What is destination-passing style?

If you’ve ever programmed in C, C++, or Fortran, you are sure to have encountered the style of programming which sometimes goes by the name destination-passing style. It is the practice of writing, e.g. an array-producing functions as, instead, taking an empty array as an extra argument and filling it. Consider, for example, the C strcpy function:

char* strcpy ( char* destination, const char* source );

It copies the string in source to the array destination (it also returns destination when it’s done).

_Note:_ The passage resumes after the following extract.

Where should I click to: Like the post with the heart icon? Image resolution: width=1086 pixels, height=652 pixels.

The name “destination-passing style” itself seems to be more common in the functional programming language compilation literature, however. C programmers don’t appear to have a name for it. So it is likely that you have never encountered it.

But this is extremely imperative, why should I care?

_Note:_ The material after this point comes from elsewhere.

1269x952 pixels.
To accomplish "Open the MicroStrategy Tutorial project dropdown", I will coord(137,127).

Why, indeed, care about destination-passing? It does let you ask a new question: “whose responsibility is it to allocate the array?“. If I were to write an array copy in Haskell, it would have type

copyArray :: Array a -> Array a

And there is no way around copyArray allocating an array itself. The question doesn’t even exist. With strcpy, I can either choose to allocate an array, and pass it immediately to strcpy, or, I can delegate the allocation of the array to someone else.

But, once I can ask this question, what can I do with it? I can compose it! Let’s imagine that we have a function to split an array in two

splitArray :: Array a -> (Array a, Array a)

Now consider the following (admittedly not especially useful) function:

copyArray2 :: Array a -> Array a
copyArray2 a = case splitArray a of
  (al, ar) -> copyArray al <> copyArray ar

When the question doesn’t exist, each call to copyArray has, no matter what, to allocate an array, which is then copied into a new array. It means that we are making a superfluous copy of our original array, only to discard it immediately. This is quite wasteful.

Won’t fusion take care of that, though?

Often, you can, indeed, rely on array fusion to avoid too egregious a behaviour. Array fusion, such as implemented in the excellent vector library will eliminate a ton of intermediate allocations.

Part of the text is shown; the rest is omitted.